External top-level Domains

We found links to approximately 50 million different sites outside Spain. For each of the external sites found, we extracted its top-level domain. The top 30 most linked top-level domains are shown in Table 7. This distribution is similar to the one of the global Web for .com, .net and .org10; in the second column, we show the global ranking of each domain in terms of its number of servers. For instance, the .de domain is the 5th in terms of receiving links from the Web of Spain, and the 7th in terms of number of sites in the global Web.


Table 7: Fraction of links to the top 30 most referenced top-level domains (TLDs).
Ranking      
Spain Global TLD Name Percent of sites
1 2 com Commercial (generic) 49.99%
2 25 org Organization (generic) 8.69%
3 1 net Network (generic) 6.07%
4 176 tk Tokelau 3.25%
5 7 de Germany 3.13%
6 5 edu Educational (generic) 2.71%
7 10 co.uk Commercial U.K. 2.31%
8 4 it Italy 1.85%
9 8 fr France 1.20%
10 12 ca Canada 0.91%
11 6 nl Netherlands 0.90%
12 21 ch Switzerland 0.82%
13 3 jp Japan 0.79%
14 16 us U.S.A. 0.67%
15 14 se Sweden 0.58%
16 42 cl Chile 0.57%
17 10 ac.uk Academic U.K. 0.49%
18 17 be Belgium 0.48%
19 19 dk Denmark 0.47%
20 37 pt Portugal 0.44%
21 9 au Australia 0.42%
22 31 gov Government U.S.A. 0.42%
23 74 info Information (generic) 0.42%
24 27 ru Russia 0.41%
25 10 org.uk Organizations U.K. 0.38%
26 23 at Austria 0.37%
27 13 pl Poland 0.33%
28 26 no Norway 0.32%
29 67 biz Business (generic) 0.32%
30 11 br Brazil 0.28%

Half of the external sites linked from the Web of Spain are located in the .com domain, as shown in Table 7. The generic top-level domains .org, .info and .biz appear with much more frequency that expected by the number of host names in each of these domains.

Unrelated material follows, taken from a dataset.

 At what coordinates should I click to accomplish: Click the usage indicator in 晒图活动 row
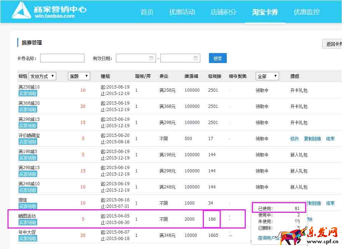click(x=229, y=219)
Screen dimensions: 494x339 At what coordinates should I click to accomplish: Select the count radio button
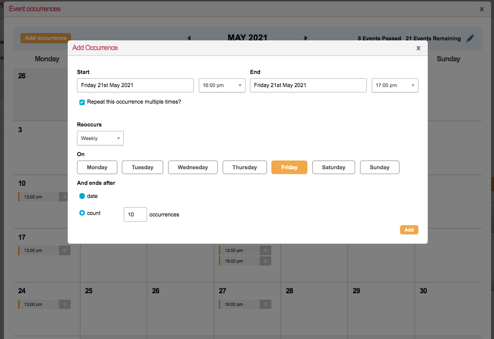(x=82, y=213)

A similar connectivity study that was made at the level of Web sites and involved several countries [Bharat et al., 2001] showed that the most referenced sites from the .es domain in 2001 were in Germany, the United Kingdom, France and the .int domain of international organizations. This is consistent with our findings, and the most referenced domains have cultural, economical or geographical ties with Spain.

Figure 35 shows the distribution of links to external domains. A power-law with parameter 1.80 can be obtained, even when the top 10 more important domains do not fit well to the model. Note that the graph continues beyond the 200 or 300 existent domains as there are many typographical errors in domain names, for instance ``.orq'' or ``.con''.

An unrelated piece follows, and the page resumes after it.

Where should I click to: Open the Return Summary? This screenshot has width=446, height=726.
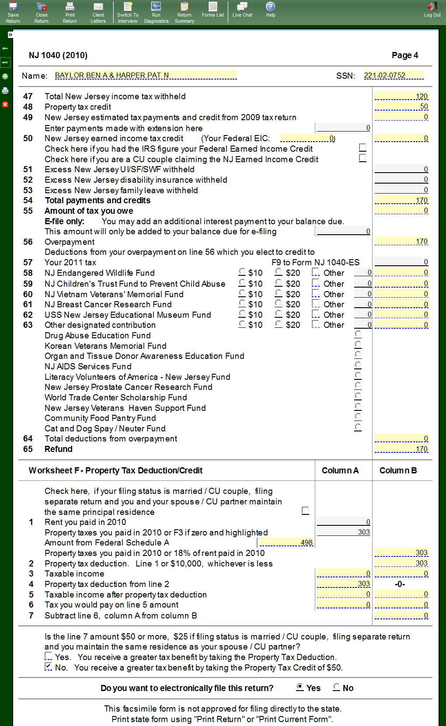185,12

Figure 35: Frequency of links to external sites, grouped by top-level domain.
Image tld_freq_uniq


5. Conclusions

Our collection from the Web of Spain has over 300,000 Web sites, and these sites contain more than 16 million pages. With respect to the Web graph, we obtained statistics that are very similar to the ones from other samples, which indicates that from a subset of the Web we can obtain a good approximation of the characteristics of the global Web graph.

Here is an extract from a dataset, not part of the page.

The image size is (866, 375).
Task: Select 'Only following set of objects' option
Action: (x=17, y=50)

Our analysis also demonstrates the heterogeneity of the Web, which from the user's point of view is positive due to its diversity in terms of topics, authorships, genres, etc. but at the same time negative due to its quality. We found many sites that were isolated, had very small textual contents, very few references, broken links, large fractions of duplicated content, among other issues.

A study about the Web of a country has many applications. The most obvious one is to help in the development of better search engines, in particular, in the development of data structures for storing information about the Web and to rank search results. The main findings of our research on the Web of Spain are summarized below:

The country-code top-level domain

While the domain suffix assigned to Spain is .es, there is a large quantity of Web sites that do not use the top level domain of the country .es, but prefer to use .com or .net. The top level domain where most of the Web sites of Spain are located is .com (66%), followed by .es (16%). However, if we count the number of pages, we have 31% for .com and 56% for .es. Web sites in .es have more content per site, are better connected and have much less spam than the sites of Spain in other domains.

This means that, while the chief constituent of the Web of Spain is the .es domain, there are many sites that also belong to Spain but are outside this domain, and those sites have to be taken into account for characterizing this collection. It is likely that the same is true for other national Webs that cannot be defined only by their corresponding country-code top-level domain.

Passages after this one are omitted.